The final sharings, a day we had approached for months, a day for us to shine, a day that we would remember for years to come. As I sat, I will be honest with you, I just hoped what I was about to share was good enough. Five minutes earlier and we – by that I mean four awesome actors who were working on my piece, Amit (Sharma) my director and Richard (Hurford) my mentor – had treated the people sat in the bar area of the West Yorkshire Playhouse to a read-through of three scenes of my play. I am not going to lie, it was sounding good, fast, pacey, had that punch that in my head it needed when I was writing it. It was now all too real! “Labels” had grown, from a one-line note in a note pad, scribbled down on train journey to a full play.

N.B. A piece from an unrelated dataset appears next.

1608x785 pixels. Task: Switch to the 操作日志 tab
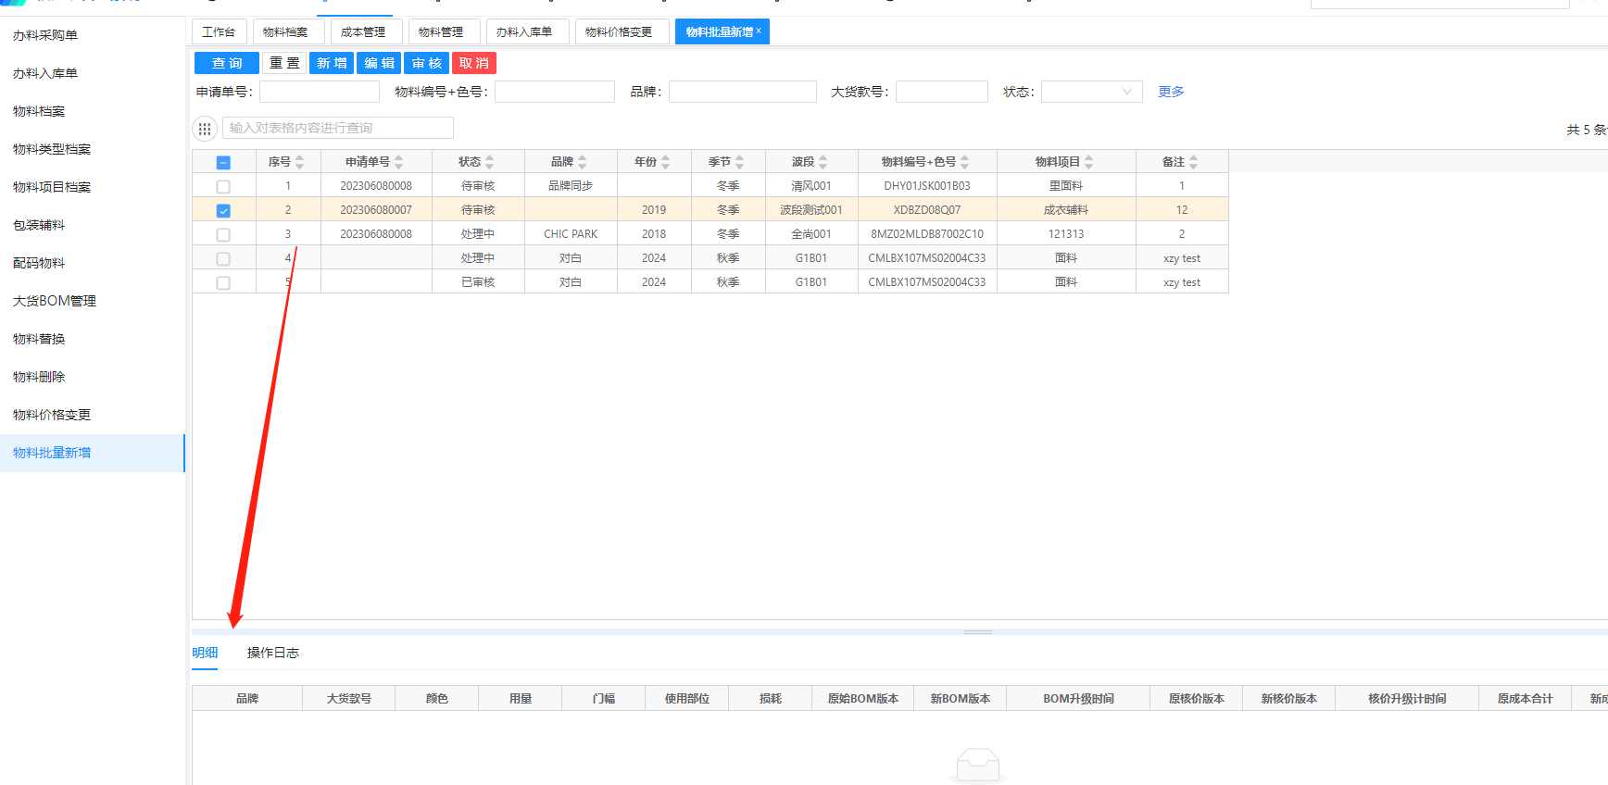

“That jar’s been on a journey yeah, to get here. We put it on a shelf, someone picks it up, the journey continues.”
It was the end (or the beginning) of a journey for me. This was a real make or break thing. When I started the year in Newcastle, I remember being shy and timid. I wasn’t one to ask questions or jump into a conversation. I’d sit back; let all the knowledge sink in to my brain. This was different though, because now was my chance to put myself out there, to go up to people from other theatres, and theatre companies and introduce myself and my work, my passion. I was a writer now; this was what I had become in a year, thanks to Graeae. Go up to people I did. I felt confident enough to talk to people, accept it when they congratulated me on my work. It felt pretty awesome but it was also sad to then go round to say goodbye to people I had shared a lot with. People that had given me their help and knowledge. People who saw something in my writing and me when I could not.

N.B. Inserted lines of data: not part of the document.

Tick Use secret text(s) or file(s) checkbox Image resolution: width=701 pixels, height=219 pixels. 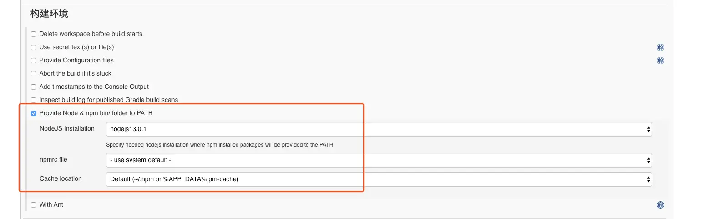pyautogui.click(x=34, y=47)
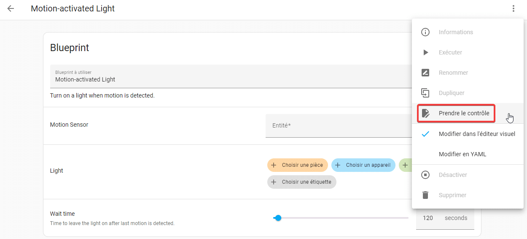The width and height of the screenshot is (527, 239).
Task: Open the Blueprint à utiliser selector
Action: click(231, 76)
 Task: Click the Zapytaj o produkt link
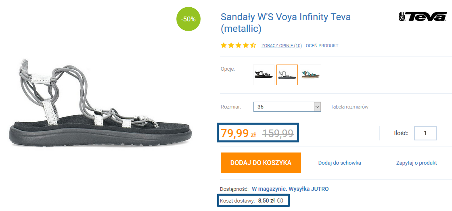[416, 163]
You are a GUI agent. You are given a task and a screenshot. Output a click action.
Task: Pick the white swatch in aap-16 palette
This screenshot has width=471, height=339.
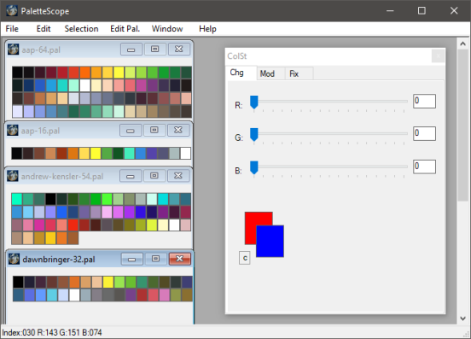coord(185,153)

Thank you doesn’t seem enough sometimes. It doesn’t cover how I felt when I walked into a rehearsal room in Hull and saw my play on a table, ready to be read by actors. The journey I had been on had been mad – taken me across the North East and even to London. It had opened my eyes, and made me open my soul to create three pieces of work that will always be special to me.
I am not just Rick Poppa from Leeds anymore, I am Rick Poppa the writer, and this isn’t the end for writing and me. I am already penning another play, a lighter piece to show there is another side to me. So watch this space world, because Write To Play has stoked a fire in my belly.

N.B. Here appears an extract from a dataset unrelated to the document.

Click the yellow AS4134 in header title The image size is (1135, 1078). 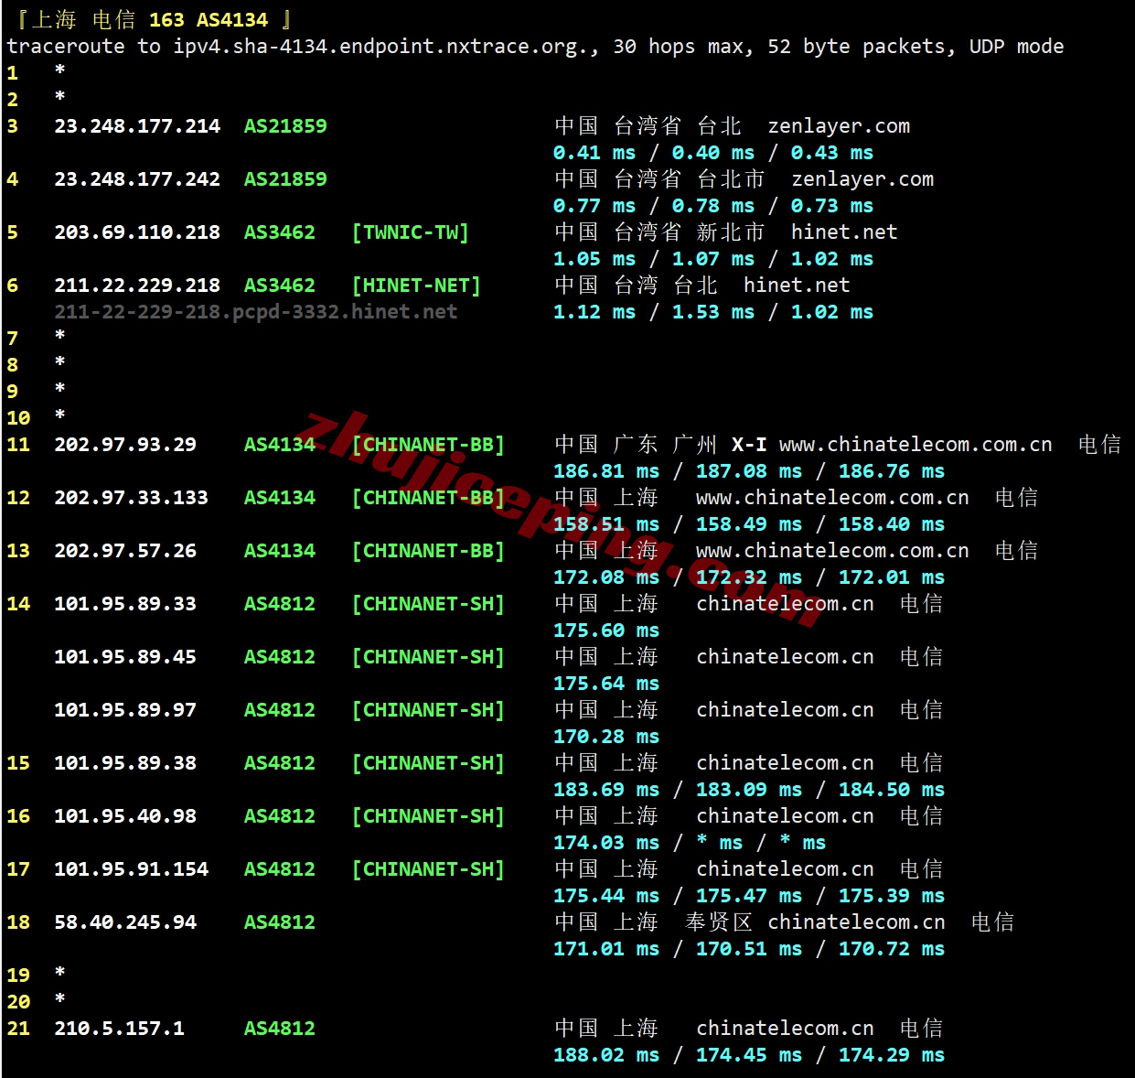pyautogui.click(x=232, y=20)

Writing a Monologue, February 8 2016
Writing a monologue… ok… sounds easy… I’d seen Alan Bennett’s “Talking Heads”, so I knew the score. But what if…. Did a monologue have to be funny? Or about death and isolation?
I sat down and Googled Alan Bennett’s work as a starting point to this little project that would lead to the birth of my first “Miniature”. The fact I knew of his work helped me; the fact that he came from Leeds, like me, inspired me. “If he can write one, then what’s to bet I can’t,” I thought. Looking through his pieces, I decided there and then I wanted to produce something very different.
I wanted something raw, something to make my audience think… I wanted to make my character real, get the words to fit his situation.
I have to say this first Miniature has been a learning curve for me. It’s the start of my working alongside my mentor for the year. I was pleased when Graeae paired me with someone (Richard Hurford) who has worked in theatre and knows his stuff. I’ve found the notes he sends me have opened up my eyes to what my monologue can do. It’s made it, as a piece, more how I first imagined it. The help and support on writing this monologue has been invaluable to be honest. It’s guided me through the wrongs and rights of writing for stage…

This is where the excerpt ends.